By Victor Wallis
This issue's lead article examines the mainstreaming of fascist parties in present-day Western Europe. The scenario is one in which those parties have largely shed their extreme-right image without, in the process, giving up their defining agenda. They remain profoundly racist even if they no longer boast of their racism. Although their supporters include many people who are ill served economically by the prevailing system, their coalition partners—when they have them—are parties committed to preserving the economic status quo. This is in the grand tradition of 20th-century fascism, which from its beginnings railed against privilege while pandering to capital and serving it faithfully once in power.
In the United States, no fascist party has entered the electoral arena, but the trademark goals embraced historically by such parties have been attained through other channels. Military aggression, the scrapping of international treaties, preventive detention, widespread torture of prisoners, and the ethnic screening of immigrants have been implemented without any need for the prior services of an avowedly fascist party. It has all come about under the authority of at least one and sometimes both of the "established" political parties.
How this has happened is a complex story, many of whose components are already familiar to readers of The Public Eye. At the core of the process are traditions of acquisitiveness, vigilantism, aggressive religiosity, and a peculiarly arrogant patriotism—forming a mindset whose more authoritative public expressions are couched in a persistent euphemistic rhetoric of diversity and moderation. In what follows, I will explore some recent manifestations of this discursive swamp, in terms of how they reflect the larger global agenda that has driven U.S. policy since before the end of World War II.

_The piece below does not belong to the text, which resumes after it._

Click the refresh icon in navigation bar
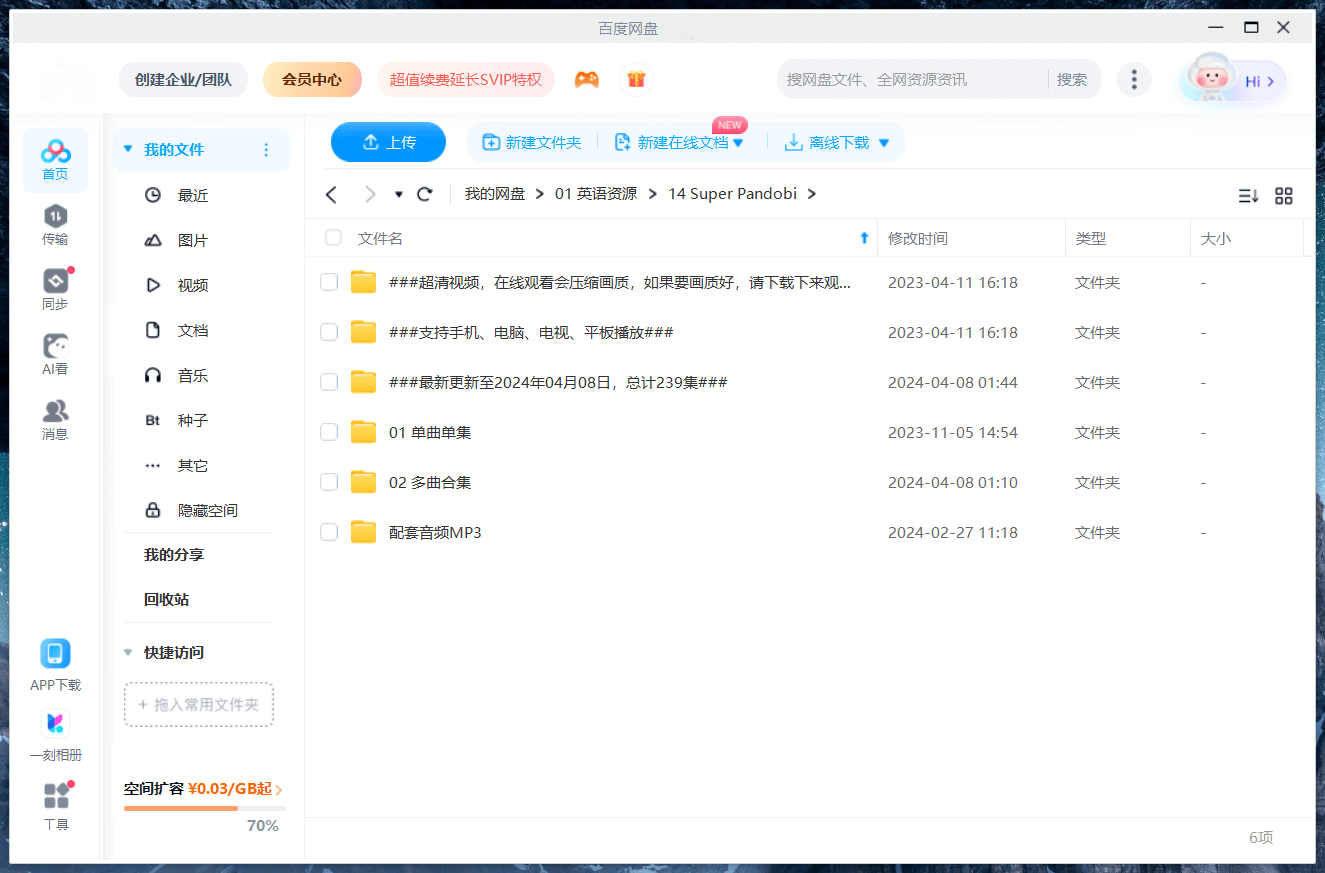1325x873 pixels. click(425, 194)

The 9/11 attacks have supplied the pretext for the U.S. government to reaffirm and intensify its global role. The significant increase in the scope—and the brazenness— of U.S. interventionism invites comparison with the immediate post-World War II period. As in that earlier period, it has been necessary for the government to enlist popular support for policies which in themselves, especially when they come to involve tangible sacrifices, are bound to be unpopular. In both cases, this has entailed creating a climate of fear, which has meant on the one hand constructing an "enemy" and, on the other, setting up a machinery of institutionalized intimidation.1
Constructing an enemy means portraying as a threat to the whole people what is in fact a threat only to the corporate interests that permeate the U.S. government. What threatens these interests is any movement (or associated regime) that might reduce the scope of their activity anywhere in the world. Turning such movements into "enemies" means linking them in people's minds with scenarios of being brought under some kind of foreign military subjugation—or, in the more recent setting, of being exposed to a permanent threat of sudden attack, with the latter seen as something undertaken by such enemies as an end in itself (embodying "hatred of our freedoms"), unrelated to any acts of U.S. foreign policy.

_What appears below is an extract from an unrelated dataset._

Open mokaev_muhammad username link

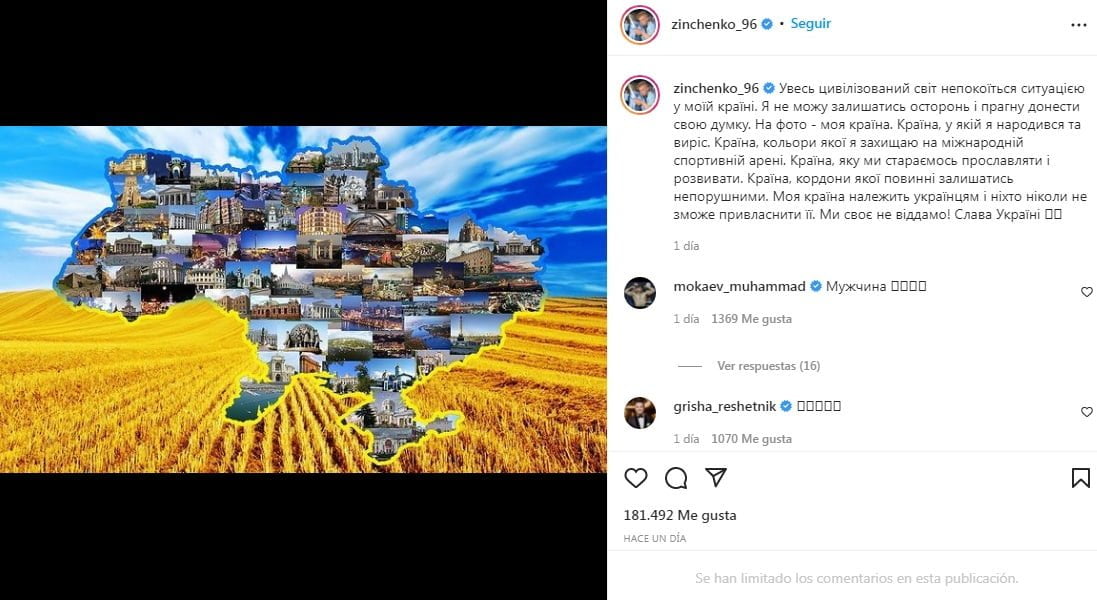(x=739, y=286)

Both the earlier specter of Russian armies invading Western Europe (and then presumably the United States) and the current one of our being attacked just because of "who we are," are based on conscious misrepresentation of reality by U.S. leaders. In the earlier instance, the very formulation of U.S. containment policy (the famous 1947 "X" article by the late George F. Kennan) was grounded in a recognition—missing from politicians' rhetoric—that whatever threat was posed by Communism was fundamentally political rather than military.2 In the present situation, U.S. policymakers have persistently made clear in their practical measures—as distinct from their ideological pronouncements —their awareness that the climate for terrorist attacks is directly fed by U.S. impositions and assaults on the Islamic world.3
In both periods, the thrust of the ideological sleight-of-hand consists in turning the U.S. role from that of an imperial power—seeking to control political outcomes in other countries4—into that of either a defender of the weak (protecting "friendly countries" against "Communist aggression") or that of being a victim or potential victim in its own right. But at both historical moments, those who promoted the U.S. global agenda evidently doubted the persuasiveness of their scam. For this reason, they could not limit themselves to time-honored practices of fabrication. They had to scare potential dissidents not only by propagating nightmares and red/orange alerts, but also by directly threatening the personal freedom of anyone they perceived as "disloyal."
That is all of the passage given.